Wisdom Wednesday are thoughts for social conversation and sharing our honest opinions, ideals and Wisdom. All of us have a value worth sharing; it may motivate another to stop, continue and/ or begin a certain process in our personal or social development.
a term used to describe a relationship status. According the movie Social Network, it's a driving force of social life and it's the first bit of information sought out on profiles. Is it a social label for "holding on" or just an excuse. A blog-ver-sa-tion that can go in any direction, but it's worth a conversation. Hopefully these 3 situations, can shed some light. Let's see....
"Been in this relationship with you since high school and we've experienced, mostly all the challenges a single couple can endure. Though a courtship is not marriage, our bond is considered exclusive. It has been five years since our high school graduation. When our friends asked I say, "we are still together" it seems matrimony would be an obvious next step. During our intimate moments and the marriage topic surfaces I hear, I'm not ready. "OMG!" I'm thinking "what-why" am I wasting my time, so we compromise and decide moving into our own place. So now I'm cooking you dinner while nurturing our newborn's smiles and I'm thinking, Wow...."
"I recently divorced, we mainly split over financial difficulty. Though, that should not be a driving factor for divorce, the arguments were getting too intense. The loud disagreements starting bothering our relatives and the children so much - the police department gave us the final warning the last time our neighbors called. Now after the divorce, we are still having sex. Our faith is a driving factor, but having no sex and after having sex is a physical hardship. We find ourselves still together after each holiday, birthday or any day the wind blows too hard. Our finances have not gotten any better, and we still have no closure. Recently I got news, about an interested community member who is well respected is asking about me. I'm breaching my spiritual commitment with my ex and now I'm getting a responsible inquiry about my status...."

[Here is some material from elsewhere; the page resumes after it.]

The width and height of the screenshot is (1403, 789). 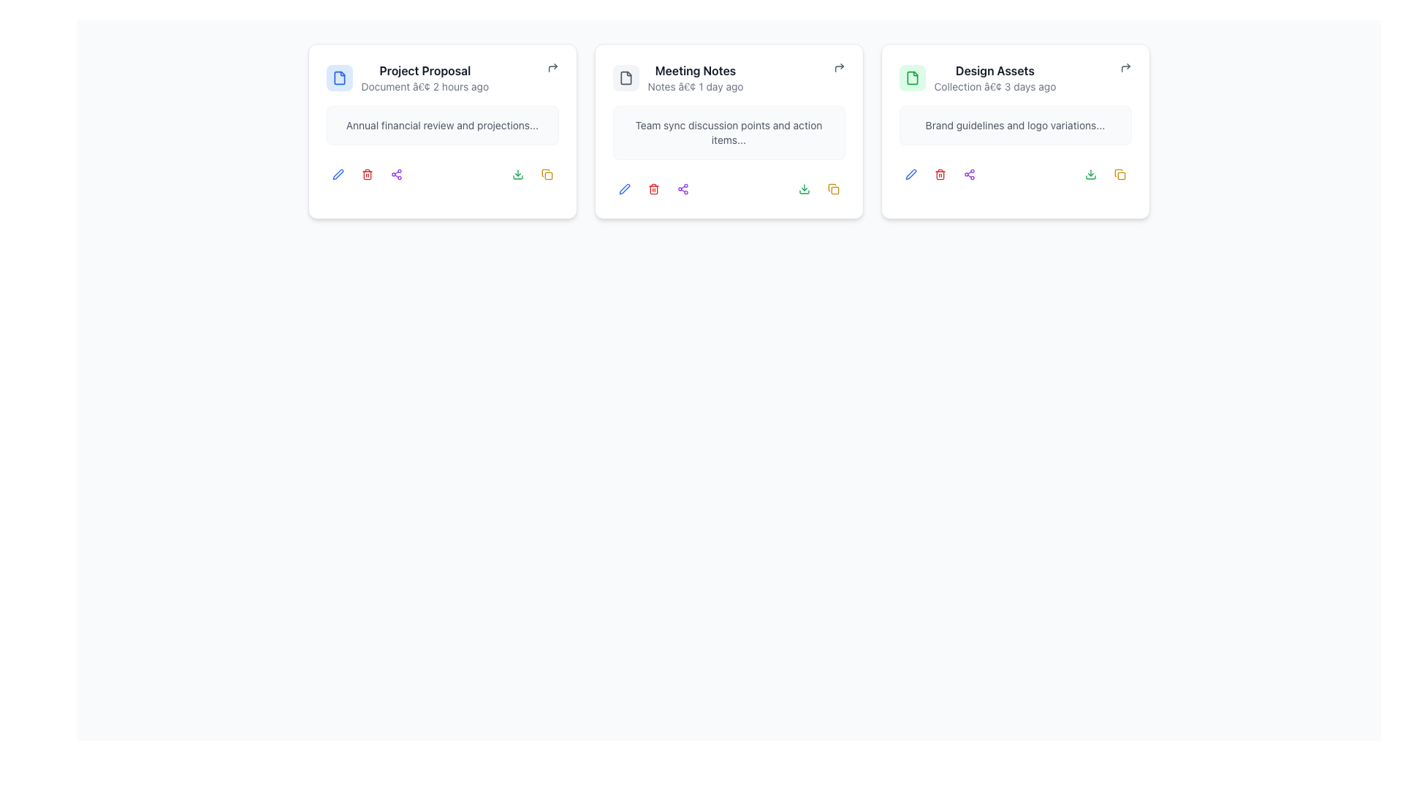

"We have been neighbors for years, and basically we function some sincere feelings under a platonic friendship. Our family adores the support we give each other. We look nothing alike each, but we commonly get the brother and sister comments from people. Our relationship with others never last and on numerous occasions, others have accused us of being more than friends. Our bond has been considered a burden for others, but not to us. We keep each other secrets, we actually know and have done too much together - a trust few experience. Honestly we try to create what we have together with others and each time, those attempts fail..."
It seems today many are suffering under the social label "It's Complicated". Good people entrapped within their own imagination for happiness. Seeking means of Matrimony, Closure and/ or the Honest Truth. Wanting to have a sane and healthy relationship is normal. Building up courage to stand as strong logical adults, is a move many of us need to do. Remaining in fiction only deteriorates the remaining life we have left. There is no real answer for human behavior, but discipline. A step in a logical direction for comfort would be the best decision for complicated issues and the sake of sanity.